[Start of Attachment]
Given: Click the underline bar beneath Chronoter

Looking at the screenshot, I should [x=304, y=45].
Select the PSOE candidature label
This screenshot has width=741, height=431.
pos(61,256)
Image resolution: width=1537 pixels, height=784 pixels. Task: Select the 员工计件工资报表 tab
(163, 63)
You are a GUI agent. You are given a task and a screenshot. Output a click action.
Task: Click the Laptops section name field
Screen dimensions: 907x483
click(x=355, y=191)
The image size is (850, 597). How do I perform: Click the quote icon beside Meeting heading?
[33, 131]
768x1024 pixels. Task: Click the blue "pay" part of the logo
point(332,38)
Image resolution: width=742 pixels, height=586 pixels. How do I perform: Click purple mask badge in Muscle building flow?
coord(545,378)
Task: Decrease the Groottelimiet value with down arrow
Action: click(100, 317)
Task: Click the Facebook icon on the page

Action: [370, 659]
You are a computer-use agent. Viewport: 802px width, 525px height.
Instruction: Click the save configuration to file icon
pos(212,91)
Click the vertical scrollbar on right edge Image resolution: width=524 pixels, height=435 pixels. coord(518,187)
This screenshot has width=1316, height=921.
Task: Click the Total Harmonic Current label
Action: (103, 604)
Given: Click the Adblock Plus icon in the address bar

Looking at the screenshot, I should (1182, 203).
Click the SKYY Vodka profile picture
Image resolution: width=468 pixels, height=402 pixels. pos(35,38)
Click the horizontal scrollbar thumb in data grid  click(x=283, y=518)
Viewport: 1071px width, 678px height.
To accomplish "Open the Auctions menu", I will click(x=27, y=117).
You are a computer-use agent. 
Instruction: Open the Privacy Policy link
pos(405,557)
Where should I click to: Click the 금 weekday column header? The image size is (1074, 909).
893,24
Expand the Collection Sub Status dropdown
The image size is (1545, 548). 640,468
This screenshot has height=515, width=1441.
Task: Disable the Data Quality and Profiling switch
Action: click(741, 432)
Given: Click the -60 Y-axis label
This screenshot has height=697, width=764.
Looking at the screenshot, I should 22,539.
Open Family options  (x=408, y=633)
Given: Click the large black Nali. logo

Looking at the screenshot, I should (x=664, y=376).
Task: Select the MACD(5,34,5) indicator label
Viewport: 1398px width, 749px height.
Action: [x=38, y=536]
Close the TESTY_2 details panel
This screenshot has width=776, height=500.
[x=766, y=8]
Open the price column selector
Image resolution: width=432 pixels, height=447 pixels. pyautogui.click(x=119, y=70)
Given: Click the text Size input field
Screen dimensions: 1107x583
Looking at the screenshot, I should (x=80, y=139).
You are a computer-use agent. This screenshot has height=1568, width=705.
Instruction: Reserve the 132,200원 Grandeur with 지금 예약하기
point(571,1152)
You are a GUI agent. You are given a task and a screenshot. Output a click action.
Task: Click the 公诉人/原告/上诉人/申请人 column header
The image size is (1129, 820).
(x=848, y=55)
[End of Attachment]
Render the whole set of entries again, exactly as given.

Given: Click the underline bar beneath Chronoter

Looking at the screenshot, I should [x=304, y=45].
Select the PSOE candidature label
This screenshot has width=741, height=431.
pos(61,256)
Image resolution: width=1537 pixels, height=784 pixels. Task: Select the 员工计件工资报表 tab
(163, 63)
You are a GUI agent. You are given a task and a screenshot. Output a click action.
Task: Click the Laptops section name field
Screen dimensions: 907x483
click(x=355, y=191)
The image size is (850, 597). How do I perform: Click the quote icon beside Meeting heading?
[33, 131]
768x1024 pixels. Task: Click the blue "pay" part of the logo
point(332,38)
Image resolution: width=742 pixels, height=586 pixels. How do I perform: Click purple mask badge in Muscle building flow?
coord(545,378)
Task: Decrease the Groottelimiet value with down arrow
Action: click(100, 317)
Task: Click the Facebook icon on the page

Action: [370, 659]
You are a computer-use agent. Viewport: 802px width, 525px height.
Instruction: Click the save configuration to file icon
pos(212,91)
Click the vertical scrollbar on right edge Image resolution: width=524 pixels, height=435 pixels. coord(518,187)
This screenshot has width=1316, height=921.
Task: Click the Total Harmonic Current label
Action: (103, 604)
Given: Click the Adblock Plus icon in the address bar

Looking at the screenshot, I should (1182, 203).
Click the SKYY Vodka profile picture
Image resolution: width=468 pixels, height=402 pixels. pos(35,38)
Click the horizontal scrollbar thumb in data grid  click(x=283, y=518)
Viewport: 1071px width, 678px height.
To accomplish "Open the Auctions menu", I will click(x=27, y=117).
You are a computer-use agent. 
Instruction: Open the Privacy Policy link
pos(405,557)
Where should I click to: Click the 금 weekday column header? The image size is (1074, 909).
893,24
Expand the Collection Sub Status dropdown
The image size is (1545, 548). 640,468
This screenshot has height=515, width=1441.
Task: Disable the Data Quality and Profiling switch
Action: click(741, 432)
Given: Click the -60 Y-axis label
This screenshot has height=697, width=764.
Looking at the screenshot, I should 22,539.
Open Family options  (x=408, y=633)
Given: Click the large black Nali. logo

Looking at the screenshot, I should (x=664, y=376).
Task: Select the MACD(5,34,5) indicator label
Viewport: 1398px width, 749px height.
Action: [x=38, y=536]
Close the TESTY_2 details panel
This screenshot has width=776, height=500.
[x=766, y=8]
Open the price column selector
Image resolution: width=432 pixels, height=447 pixels. pyautogui.click(x=119, y=70)
Given: Click the text Size input field
Screen dimensions: 1107x583
Looking at the screenshot, I should (x=80, y=139).
You are a computer-use agent. This screenshot has height=1568, width=705.
Instruction: Reserve the 132,200원 Grandeur with 지금 예약하기
point(571,1152)
You are a GUI agent. You are given a task and a screenshot. Output a click action.
Task: Click the 公诉人/原告/上诉人/申请人 column header
The image size is (1129, 820).
(x=848, y=55)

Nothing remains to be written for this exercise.